Powiem Wam, że generalnie nie przepadam za zbiorami opowiadań. Są zbyt krótkie i zbyt oderwane od siebie, bym mogła się w nie porządnie wkręcić, poznać i polubić bohaterów, czy chociażby wczuć w klimat. Wyjątki są dwa. Albo jeśli opowiadania są dodatkiem do jakiejś serii, którą dobrze znam (“Ropuszki” Anety Jadowskiej), albo jeśli są to Koźlaczki. Nie wiem dlaczego, ale w opowiadania o Koźlaczkach wkręciłam się od razu - chyba to po prostu magia pióra pani Anety ✒️
Ten przydługi wstęp niejako wyjaśnia mój problem z “Czarodziejką z ulicy Reymonta”. Te opowiadania byłyby absolutnie doskonałym dodatkiem do pełnej serii o Lady. Taka seria jednak (niestety!) nie istnieje, przez co czytając opowiadania czułam się jak wrzucona w sam środek świata, który powinnam znać, ale o którym tak naprawdę nie wiem nic. Jak działa magia, kto nią włada, czy ludzie i magiczni żyją obok siebie, jakiego typu demony mogą się pojawić, no i kim jest główna bohaterka i za co mam ją polubić, skoro nic o niej nie wiem? ☹️
Pierwsze opowiadanie średnio mi się spodobało - może właśnie przez to, że zanim ogarnęłam o co chodzi i kto jest kim, dotarłam do jego końca. Drugie było lepsze, chociaż akcja została bardzo nierówno rozłożona i “działo się” dopiero w końcówce, czyli przez jakieś plus minus pięć stron. Ale było przyjemne i pomysłowe. Trzecie z kolei podobało mi się najbardziej - może dlatego, że było najdłuższe, a przez to najbardziej dopracowane? Albo dlatego, że trochę już poznałam ten świat? W każdym razie świetnie się przy nim bawiłam, przez co moja ocena książki znacząco wzrosła!

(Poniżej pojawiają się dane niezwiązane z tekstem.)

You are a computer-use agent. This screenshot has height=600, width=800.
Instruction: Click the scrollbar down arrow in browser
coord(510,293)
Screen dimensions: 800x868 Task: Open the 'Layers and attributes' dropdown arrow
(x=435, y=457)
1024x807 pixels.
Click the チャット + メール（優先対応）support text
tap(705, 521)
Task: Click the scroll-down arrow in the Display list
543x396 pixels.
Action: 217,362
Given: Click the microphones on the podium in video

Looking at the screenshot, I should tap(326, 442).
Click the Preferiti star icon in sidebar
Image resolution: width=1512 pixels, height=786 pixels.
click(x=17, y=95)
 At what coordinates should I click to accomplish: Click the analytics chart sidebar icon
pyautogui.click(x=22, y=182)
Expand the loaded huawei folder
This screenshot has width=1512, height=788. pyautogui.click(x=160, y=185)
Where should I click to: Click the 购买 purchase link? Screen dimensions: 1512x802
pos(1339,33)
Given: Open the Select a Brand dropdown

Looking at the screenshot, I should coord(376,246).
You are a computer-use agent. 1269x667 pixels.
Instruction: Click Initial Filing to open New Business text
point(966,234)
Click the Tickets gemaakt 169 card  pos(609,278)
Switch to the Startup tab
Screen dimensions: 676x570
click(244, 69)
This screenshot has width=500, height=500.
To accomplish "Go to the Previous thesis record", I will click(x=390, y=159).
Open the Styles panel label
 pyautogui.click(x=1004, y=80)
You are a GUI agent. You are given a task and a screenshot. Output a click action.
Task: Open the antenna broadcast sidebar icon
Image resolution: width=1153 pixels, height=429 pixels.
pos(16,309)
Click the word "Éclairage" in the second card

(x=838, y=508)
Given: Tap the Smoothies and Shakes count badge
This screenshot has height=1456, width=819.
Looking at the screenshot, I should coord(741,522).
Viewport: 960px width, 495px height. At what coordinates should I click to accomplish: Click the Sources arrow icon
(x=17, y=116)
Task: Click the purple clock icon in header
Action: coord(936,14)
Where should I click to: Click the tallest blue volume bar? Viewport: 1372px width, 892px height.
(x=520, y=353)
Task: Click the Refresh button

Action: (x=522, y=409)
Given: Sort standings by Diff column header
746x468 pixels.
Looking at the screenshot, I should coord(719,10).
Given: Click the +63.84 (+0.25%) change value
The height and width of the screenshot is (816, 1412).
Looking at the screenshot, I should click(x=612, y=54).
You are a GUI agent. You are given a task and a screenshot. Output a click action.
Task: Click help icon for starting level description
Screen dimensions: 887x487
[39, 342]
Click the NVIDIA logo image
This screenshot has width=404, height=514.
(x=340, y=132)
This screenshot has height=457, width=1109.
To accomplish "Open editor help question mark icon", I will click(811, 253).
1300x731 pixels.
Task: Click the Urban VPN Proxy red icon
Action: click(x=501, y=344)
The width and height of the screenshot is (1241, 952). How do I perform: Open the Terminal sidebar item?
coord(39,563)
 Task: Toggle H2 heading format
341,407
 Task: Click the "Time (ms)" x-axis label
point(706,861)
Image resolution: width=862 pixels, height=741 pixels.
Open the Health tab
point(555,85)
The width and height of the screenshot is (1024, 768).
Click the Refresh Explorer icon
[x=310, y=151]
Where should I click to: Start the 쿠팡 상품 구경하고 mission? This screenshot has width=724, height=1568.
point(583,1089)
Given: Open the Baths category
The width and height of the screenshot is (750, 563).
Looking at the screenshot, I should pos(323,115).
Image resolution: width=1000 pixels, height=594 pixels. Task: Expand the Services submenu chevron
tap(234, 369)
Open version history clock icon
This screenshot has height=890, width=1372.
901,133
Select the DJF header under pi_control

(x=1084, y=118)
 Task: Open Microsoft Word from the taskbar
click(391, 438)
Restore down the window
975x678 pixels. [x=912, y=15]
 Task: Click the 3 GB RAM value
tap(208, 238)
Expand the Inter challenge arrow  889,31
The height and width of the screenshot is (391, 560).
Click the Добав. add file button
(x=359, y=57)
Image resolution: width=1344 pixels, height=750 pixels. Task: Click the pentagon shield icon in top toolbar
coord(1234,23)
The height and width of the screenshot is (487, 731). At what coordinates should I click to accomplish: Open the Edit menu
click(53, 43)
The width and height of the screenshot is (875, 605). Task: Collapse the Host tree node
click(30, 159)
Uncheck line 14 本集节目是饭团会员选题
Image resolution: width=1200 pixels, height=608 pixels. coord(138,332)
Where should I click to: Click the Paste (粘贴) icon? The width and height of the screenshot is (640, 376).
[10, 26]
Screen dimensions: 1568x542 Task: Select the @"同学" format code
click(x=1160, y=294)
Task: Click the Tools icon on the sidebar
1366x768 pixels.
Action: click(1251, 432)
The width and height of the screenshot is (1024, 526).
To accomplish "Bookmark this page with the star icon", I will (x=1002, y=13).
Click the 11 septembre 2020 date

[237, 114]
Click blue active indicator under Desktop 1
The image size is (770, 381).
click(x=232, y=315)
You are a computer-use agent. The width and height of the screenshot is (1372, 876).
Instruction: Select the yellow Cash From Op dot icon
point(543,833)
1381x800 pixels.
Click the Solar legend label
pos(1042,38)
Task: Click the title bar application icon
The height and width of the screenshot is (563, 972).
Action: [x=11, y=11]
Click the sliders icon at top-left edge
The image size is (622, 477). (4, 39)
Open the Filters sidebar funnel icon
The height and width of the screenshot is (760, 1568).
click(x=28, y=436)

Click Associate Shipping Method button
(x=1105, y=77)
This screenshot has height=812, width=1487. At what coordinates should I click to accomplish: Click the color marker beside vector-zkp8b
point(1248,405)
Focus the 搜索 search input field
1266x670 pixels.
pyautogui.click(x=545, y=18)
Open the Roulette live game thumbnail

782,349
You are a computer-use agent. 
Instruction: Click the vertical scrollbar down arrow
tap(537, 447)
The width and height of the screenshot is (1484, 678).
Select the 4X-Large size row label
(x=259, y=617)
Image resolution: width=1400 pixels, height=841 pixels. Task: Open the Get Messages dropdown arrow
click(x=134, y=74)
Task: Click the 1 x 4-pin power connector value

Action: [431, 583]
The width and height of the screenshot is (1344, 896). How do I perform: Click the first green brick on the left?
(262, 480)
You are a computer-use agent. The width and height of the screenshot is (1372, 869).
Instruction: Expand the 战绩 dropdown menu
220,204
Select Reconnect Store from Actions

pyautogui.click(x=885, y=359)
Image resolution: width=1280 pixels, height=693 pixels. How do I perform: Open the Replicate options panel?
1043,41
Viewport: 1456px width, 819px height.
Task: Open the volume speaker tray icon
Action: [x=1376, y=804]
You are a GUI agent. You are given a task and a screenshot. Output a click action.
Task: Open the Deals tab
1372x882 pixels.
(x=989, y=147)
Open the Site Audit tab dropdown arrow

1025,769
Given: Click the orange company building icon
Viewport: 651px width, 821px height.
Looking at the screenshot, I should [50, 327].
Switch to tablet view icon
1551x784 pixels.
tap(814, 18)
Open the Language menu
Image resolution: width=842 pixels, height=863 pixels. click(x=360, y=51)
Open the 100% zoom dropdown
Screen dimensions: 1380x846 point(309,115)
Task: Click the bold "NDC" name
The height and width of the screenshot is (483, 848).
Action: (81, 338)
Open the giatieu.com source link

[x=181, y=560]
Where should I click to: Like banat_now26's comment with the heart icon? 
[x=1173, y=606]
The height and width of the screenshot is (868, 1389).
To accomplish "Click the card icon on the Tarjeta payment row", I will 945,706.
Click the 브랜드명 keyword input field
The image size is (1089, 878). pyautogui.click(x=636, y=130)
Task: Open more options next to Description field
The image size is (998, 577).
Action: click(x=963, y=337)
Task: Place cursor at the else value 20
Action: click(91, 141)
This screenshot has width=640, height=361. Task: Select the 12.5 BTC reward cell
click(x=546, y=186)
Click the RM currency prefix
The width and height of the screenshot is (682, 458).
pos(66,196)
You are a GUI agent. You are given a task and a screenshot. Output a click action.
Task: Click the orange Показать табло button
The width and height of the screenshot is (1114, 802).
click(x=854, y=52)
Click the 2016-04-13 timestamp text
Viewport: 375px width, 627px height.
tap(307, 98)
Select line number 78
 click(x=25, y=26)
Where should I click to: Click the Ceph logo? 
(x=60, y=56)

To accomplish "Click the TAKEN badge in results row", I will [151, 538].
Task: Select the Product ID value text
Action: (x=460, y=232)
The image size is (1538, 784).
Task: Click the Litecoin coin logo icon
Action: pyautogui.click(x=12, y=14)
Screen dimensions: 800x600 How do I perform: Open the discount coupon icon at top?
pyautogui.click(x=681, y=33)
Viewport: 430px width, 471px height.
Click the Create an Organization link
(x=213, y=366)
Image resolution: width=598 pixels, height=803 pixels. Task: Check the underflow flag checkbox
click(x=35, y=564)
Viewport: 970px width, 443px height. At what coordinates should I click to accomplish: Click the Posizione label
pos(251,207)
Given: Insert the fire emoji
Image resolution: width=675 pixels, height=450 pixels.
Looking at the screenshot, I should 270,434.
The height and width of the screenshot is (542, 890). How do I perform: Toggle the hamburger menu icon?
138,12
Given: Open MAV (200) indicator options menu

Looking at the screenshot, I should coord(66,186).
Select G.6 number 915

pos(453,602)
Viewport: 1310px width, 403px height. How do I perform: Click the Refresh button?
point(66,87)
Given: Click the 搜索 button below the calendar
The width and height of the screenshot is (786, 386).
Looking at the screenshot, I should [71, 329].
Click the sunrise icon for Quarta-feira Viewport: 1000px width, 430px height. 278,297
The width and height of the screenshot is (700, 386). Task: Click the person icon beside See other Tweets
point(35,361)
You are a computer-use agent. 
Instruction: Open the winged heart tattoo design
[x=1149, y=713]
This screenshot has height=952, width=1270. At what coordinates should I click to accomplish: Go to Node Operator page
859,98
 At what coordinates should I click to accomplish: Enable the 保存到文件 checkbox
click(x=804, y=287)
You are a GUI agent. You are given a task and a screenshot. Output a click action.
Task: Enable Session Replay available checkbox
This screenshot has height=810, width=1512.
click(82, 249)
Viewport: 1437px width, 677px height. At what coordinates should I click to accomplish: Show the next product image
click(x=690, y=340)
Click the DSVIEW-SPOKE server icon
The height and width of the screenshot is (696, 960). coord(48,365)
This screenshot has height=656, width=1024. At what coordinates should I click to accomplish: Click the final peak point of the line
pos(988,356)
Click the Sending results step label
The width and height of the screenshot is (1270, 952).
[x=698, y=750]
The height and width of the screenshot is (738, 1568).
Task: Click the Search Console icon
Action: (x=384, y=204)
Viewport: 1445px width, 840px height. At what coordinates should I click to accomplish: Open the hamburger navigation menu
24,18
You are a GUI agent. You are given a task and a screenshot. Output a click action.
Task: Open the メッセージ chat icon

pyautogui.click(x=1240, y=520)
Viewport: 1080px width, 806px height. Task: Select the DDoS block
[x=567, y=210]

Wydaje mi się jednak, że dzięki “Czarodziejce…” przekonałam się ostatecznie, by nie sięgać po zbiory opowiadań fantasy, które nie są połączone z żadną znaną mi serią. Za mało cieszę się wtedy historią, a za bardzo irytuję faktem, że nic nie wiem, nie ogarniam i nie czuję żadnych emocji ☹️
Nie chcę, żeby ta recenzja miała negatywny wydźwięk, bo ostatecznie bawiłam się przy "Czarodziejce..." całkiem nieźle - ale nie aż tak dobrze, jak bym chciała...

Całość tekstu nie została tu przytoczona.